君はインドのベストセラーを知っているか?!(その4)2015.02.10

最後の脱線 : どうしても伝えたいこと

(先週の続き) 「日本人にとっての “グローバル” とは、欧米・ロシア・中国・朝鮮半島のみであって、それ以外の地域、アフリカ、イスラム圏、中南米等 のことは何も知らない・・・」 実際に、日本人の偏ったグローバル観 というか 無知 により、日本企業は大きなビジネスチャンスを逸している。

 

ひいては、日の丸製造業が衰退した一因も、日本人の グローバル無知 が影響している・・・、というお話をしました。この回のコラムでは、以上の状況を打破するために、われわれはいかに処するべきか? タカシの “外資流処方箋” について、お話しすることにいたしましょう。

 

と、その前に・・・、例の イスラム国による日本人拉致問題 について、再度コメントしておきます。ほらほら、始まったぞ・・・ また、長くなるな・・・ と思わないでください。すぐ終わります。

 

今回の事件、その結末については、本当に悔しいし、胸を締め付けられます。彼ら2名が、かの地に足を踏み入れたことは非常に残念ですが、事情はどうであれ、助かって欲しかった。助からなければ、彼らに反省を促すこともできません。本当に、本当に残念で、言葉が出ません。

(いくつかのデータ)
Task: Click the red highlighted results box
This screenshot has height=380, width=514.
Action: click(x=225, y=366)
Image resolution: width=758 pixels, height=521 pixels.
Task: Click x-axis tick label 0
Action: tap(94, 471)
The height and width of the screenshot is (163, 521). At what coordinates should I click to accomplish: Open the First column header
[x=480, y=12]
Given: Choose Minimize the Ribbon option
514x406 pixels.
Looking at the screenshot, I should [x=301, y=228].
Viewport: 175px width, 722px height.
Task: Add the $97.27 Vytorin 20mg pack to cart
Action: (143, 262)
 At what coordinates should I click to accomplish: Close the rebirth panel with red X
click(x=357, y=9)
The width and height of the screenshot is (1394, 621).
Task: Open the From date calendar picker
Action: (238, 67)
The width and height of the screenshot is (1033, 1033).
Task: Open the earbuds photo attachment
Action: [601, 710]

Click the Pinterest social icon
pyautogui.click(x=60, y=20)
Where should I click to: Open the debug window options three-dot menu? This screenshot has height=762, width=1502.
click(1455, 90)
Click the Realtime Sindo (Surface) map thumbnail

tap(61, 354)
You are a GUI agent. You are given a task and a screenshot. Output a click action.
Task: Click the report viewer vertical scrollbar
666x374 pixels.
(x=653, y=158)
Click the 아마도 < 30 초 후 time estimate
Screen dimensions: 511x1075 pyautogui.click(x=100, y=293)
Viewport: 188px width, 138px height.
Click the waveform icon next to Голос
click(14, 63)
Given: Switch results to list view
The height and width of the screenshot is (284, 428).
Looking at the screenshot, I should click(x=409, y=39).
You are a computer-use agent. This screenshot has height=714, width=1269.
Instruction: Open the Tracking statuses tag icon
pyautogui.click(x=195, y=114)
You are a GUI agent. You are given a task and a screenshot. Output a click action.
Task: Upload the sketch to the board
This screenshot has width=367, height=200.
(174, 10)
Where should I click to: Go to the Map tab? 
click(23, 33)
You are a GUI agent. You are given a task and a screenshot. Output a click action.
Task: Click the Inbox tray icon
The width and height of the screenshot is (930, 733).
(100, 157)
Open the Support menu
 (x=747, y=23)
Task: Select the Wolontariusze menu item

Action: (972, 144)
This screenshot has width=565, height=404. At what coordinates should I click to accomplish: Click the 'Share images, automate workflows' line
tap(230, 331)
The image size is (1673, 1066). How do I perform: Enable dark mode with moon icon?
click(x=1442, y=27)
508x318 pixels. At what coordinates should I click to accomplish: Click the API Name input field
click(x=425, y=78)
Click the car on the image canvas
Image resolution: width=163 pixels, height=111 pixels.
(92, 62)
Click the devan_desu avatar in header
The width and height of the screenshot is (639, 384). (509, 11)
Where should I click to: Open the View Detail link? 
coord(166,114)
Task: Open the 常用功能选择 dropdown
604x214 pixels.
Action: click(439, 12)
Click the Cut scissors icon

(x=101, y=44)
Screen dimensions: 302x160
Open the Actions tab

課題 1:
コラムについて、次の問いに答えよ。
(a) 日本人にとっての「グローバル」とは、どの地域のみだと述べられているか。
(b) この回のコラムで話すことにしているのは、何についてか。
(c) その前に再度コメントしておくとしているのは、何の問題についてか。
課題 2: コラムのうち、「最後の脱線 : どうしても伝えたいこと」から「というか 無知 により、日本企業は大きなビジネスチャンスを逸している。」までをすべて、一字も変えずに書き写すこと。

解答 1:
(a) 欧米・ロシア・中国・朝鮮半島
(b) タカシの「外資流処方箋」
(c) イスラム国による日本人拉致問題

解答 2:
最後の脱線 : どうしても伝えたいこと

(先週の続き) 「日本人にとっての “グローバル” とは、欧米・ロシア・中国・朝鮮半島のみであって、それ以外の地域、アフリカ、イスラム圏、中南米等 のことは何も知らない・・・」 実際に、日本人の偏ったグローバル観 というか 無知 により、日本企業は大きなビジネスチャンスを逸している。